Wehmut allerorten, und doch darf immer wieder gelacht werden. Der Autor Levin lässt seine Personen ihre traurigen Lebenserfahrungen in sarkastischer Heiterkeit auf den Punkt bringen: "Seltsam", sagt die sterbenskranke Frau, "dass der Mensch vor seinem großen Schlaf noch ein Nickerchen macht." Und der Regisseur Levin hat gemeinsam mit seinem Ausstatter Rakefet Levy (und, nicht zu vergessen, mit seinem Bühnenkomponisten Yossi Ben-Nun) eine Aufführung erarbeitet, deren fantasiereicher Witz bezaubert.

Unter weitem Himmel, meist düster bewölkt, eine leere Landschaft, auf deren Sand flugs eine Hütte entsteht, indem ein Mann auf Stelzen einherkommt, auf dem Kopf als Hut ein paar Dachziegel, die Füße festgeschnallt an zwei Stühlen. Der Fuhrmann befehligt ein menschliches Pferd, das, unentwegt mit den Hufen stampfend, seinen Schädel als ein luftiges Flechtwerk vor sich her trägt, und die Kutsche ist nichts als ein Rahmen aus schlanken Ästen, getragen von den Insassen selbst, blöd schwadronierenden Säufern und albern kichernden Huren. Ihre Späße, die sich die beiden Freudenmädchen über Gott und die Welt erlauben, indem sie sie in lauter Diminutiven klein machen, gipfeln in einem makabren Resümee: "Aus mit dem Späßle" - effektvoll auch noch in der deutschen Übertitelung, die da als Schriftband oberhalb der Bühne flimmert.

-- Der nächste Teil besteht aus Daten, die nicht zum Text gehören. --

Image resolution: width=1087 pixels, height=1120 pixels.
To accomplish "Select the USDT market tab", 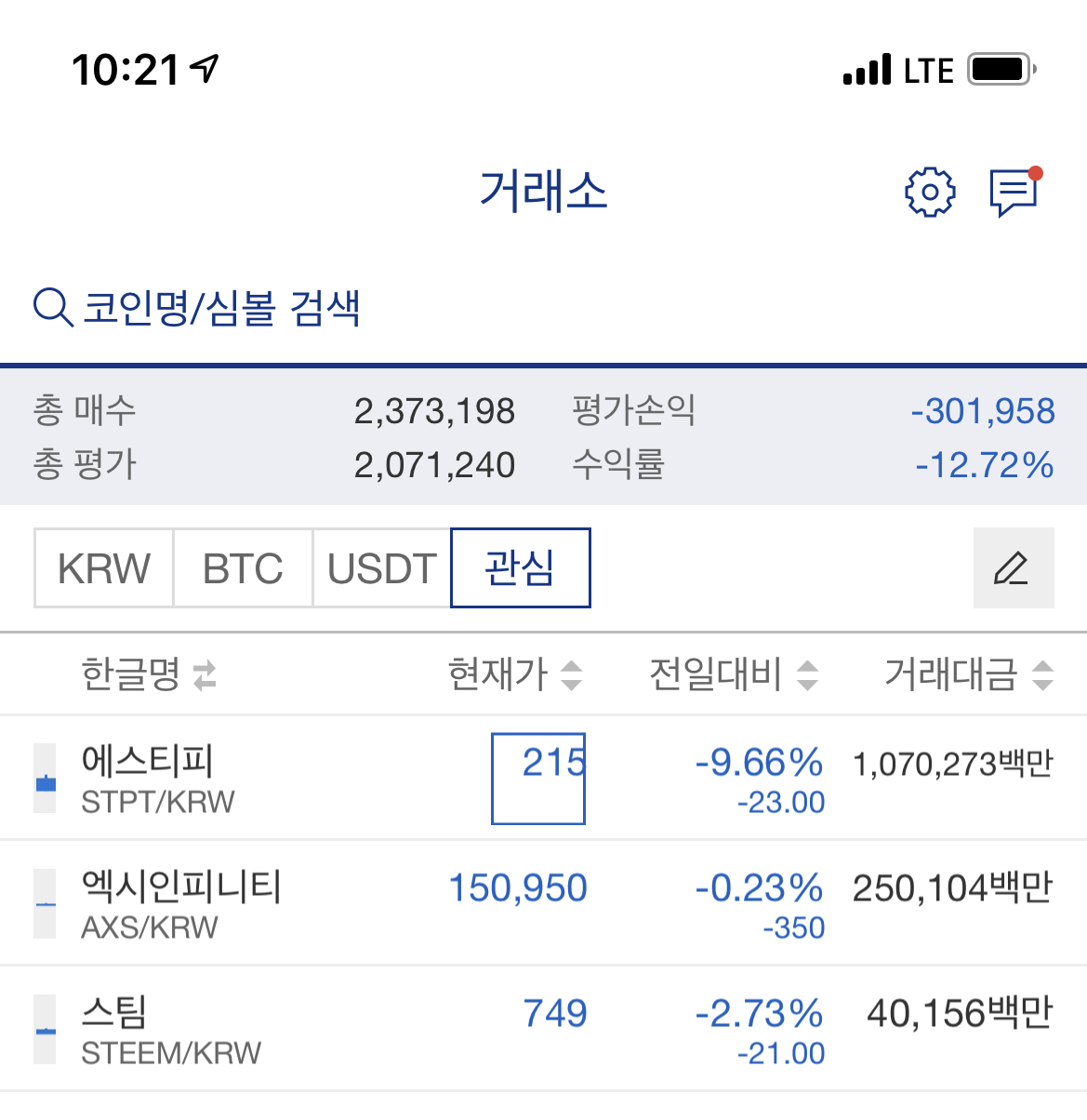I will tap(382, 568).
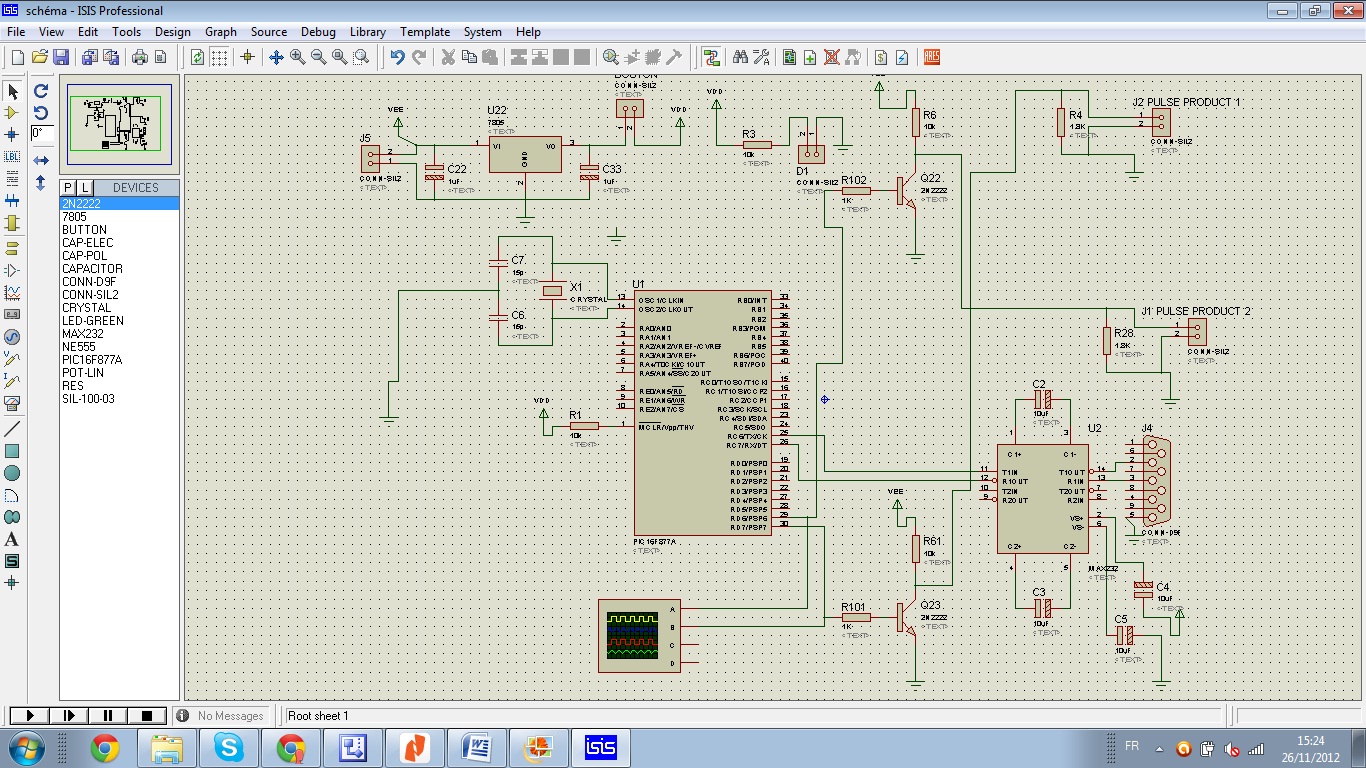Select the 2D text tool
This screenshot has height=768, width=1366.
13,539
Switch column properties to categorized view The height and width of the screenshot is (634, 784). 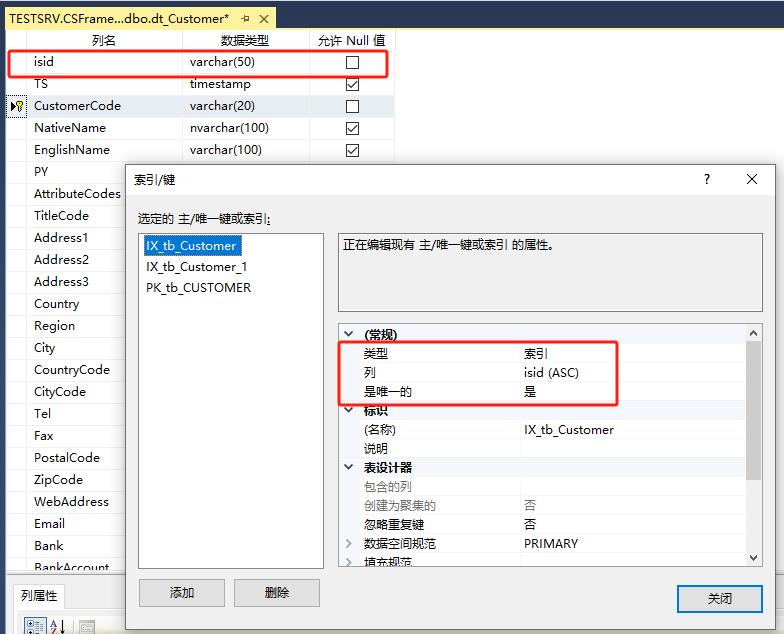[x=33, y=626]
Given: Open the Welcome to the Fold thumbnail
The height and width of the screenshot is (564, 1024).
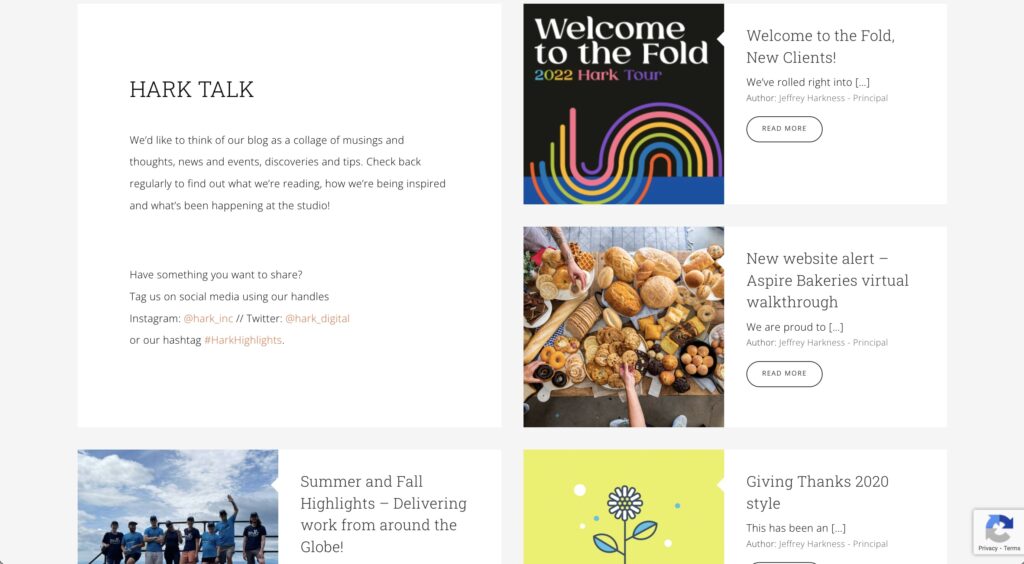Looking at the screenshot, I should click(623, 104).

"Tel Aviv Non Stop" ist damit glücklich eröffnet. "The Big Orange", wie der Chef der Berliner Jüdischen Gemeinde, Alexander Brenner, die israelische Kulturmetropole, als Gegenstück zu dem amerikanischen "Big Apple" New York, in seiner Einleitungsrede nennt, hat in das Haus der Berliner Festspiele eine wohlschmeckende Frucht exportiert.